Stored items
= = =

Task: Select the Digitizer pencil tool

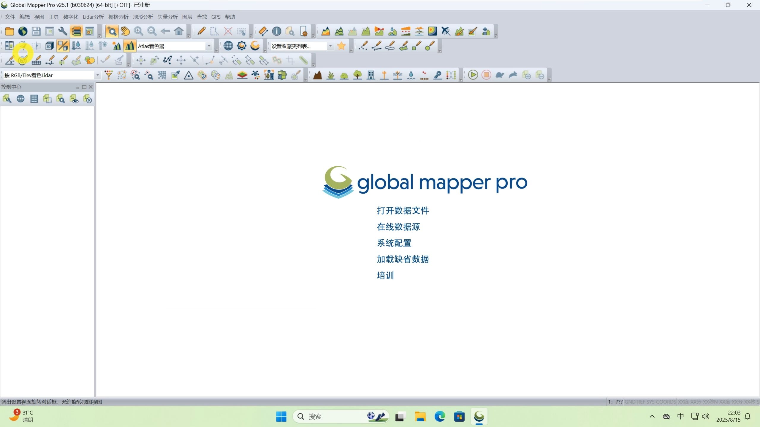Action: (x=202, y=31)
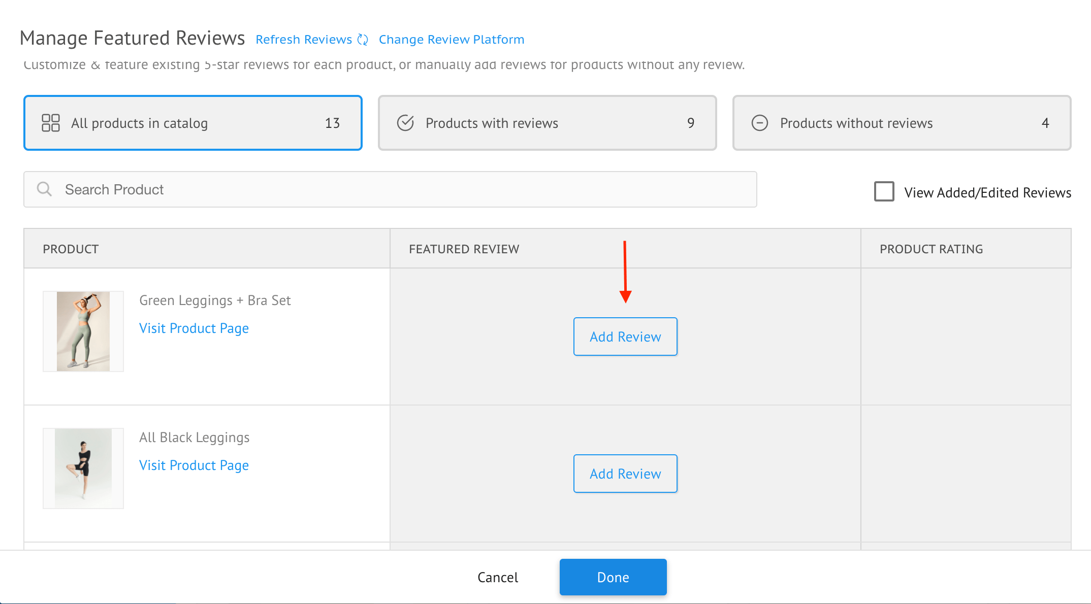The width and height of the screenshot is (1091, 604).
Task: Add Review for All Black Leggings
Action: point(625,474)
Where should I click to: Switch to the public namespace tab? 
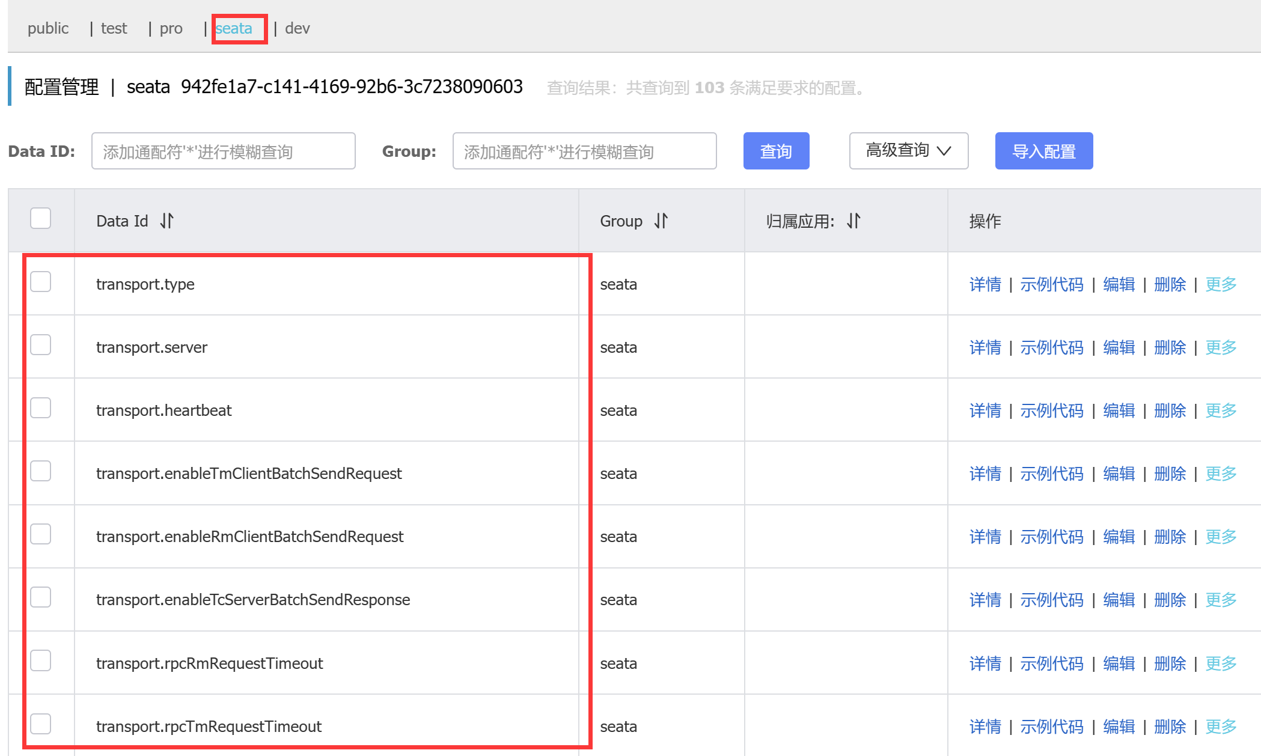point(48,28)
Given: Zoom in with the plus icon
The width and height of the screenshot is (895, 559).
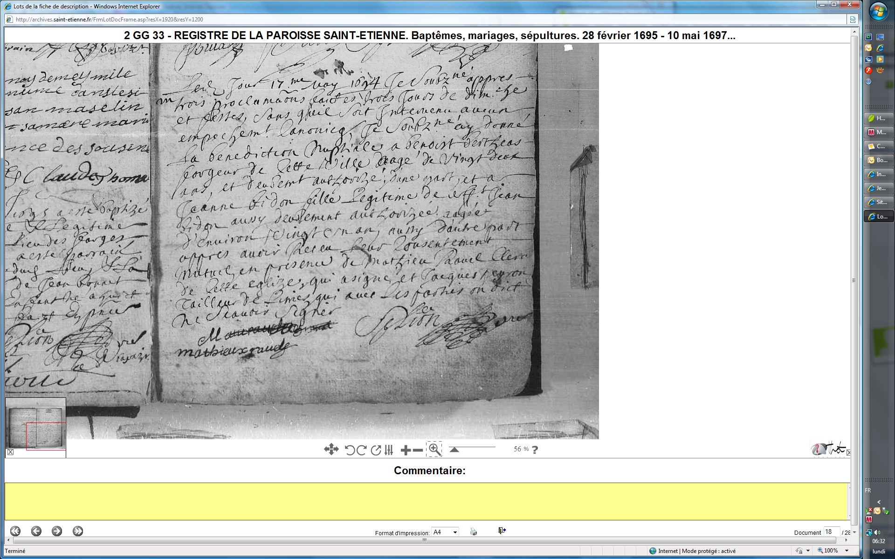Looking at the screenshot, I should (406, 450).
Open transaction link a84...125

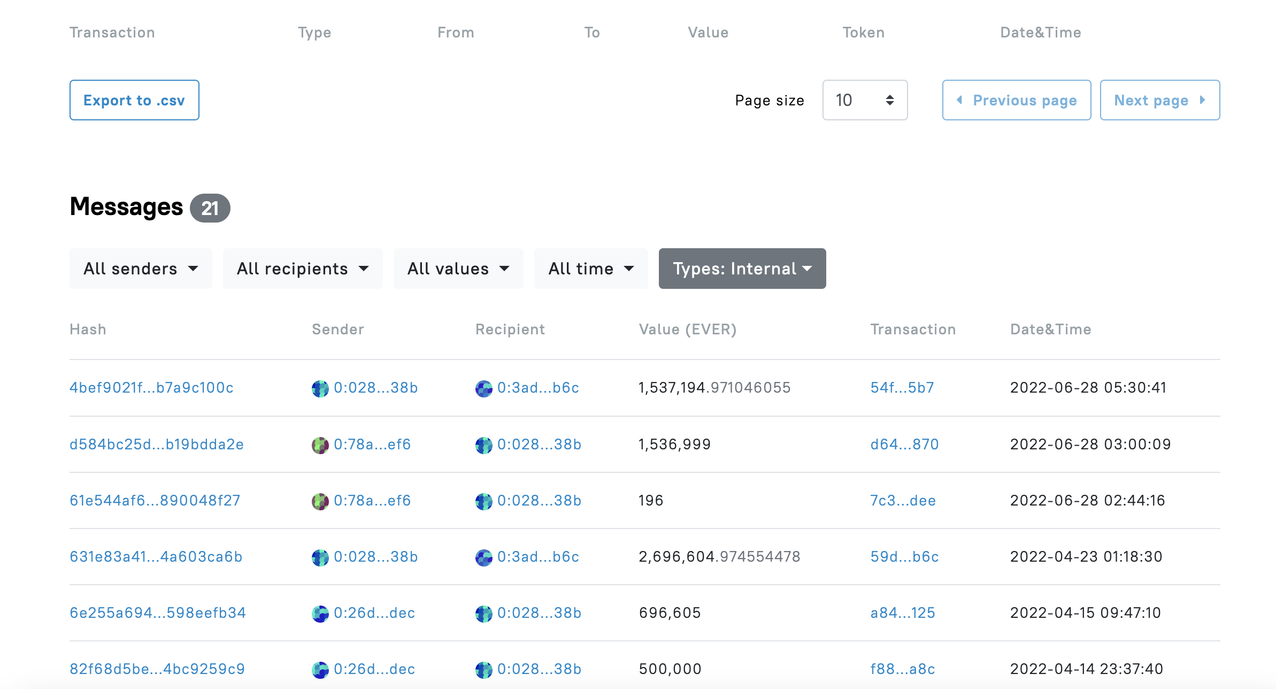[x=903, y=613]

= = =

# Task description
Each entry above is to be restated exactly, without its images.

# Task result
Task: Select the Digitizer pencil tool

Action: (x=202, y=31)
The width and height of the screenshot is (1091, 604).
Task: Add Review for All Black Leggings
Action: point(625,474)
Where should I click to: Switch to the public namespace tab? 
point(48,28)
Given: Zoom in with the plus icon
The width and height of the screenshot is (895, 559).
Looking at the screenshot, I should (406, 450).
Open transaction link a84...125

[x=903, y=613]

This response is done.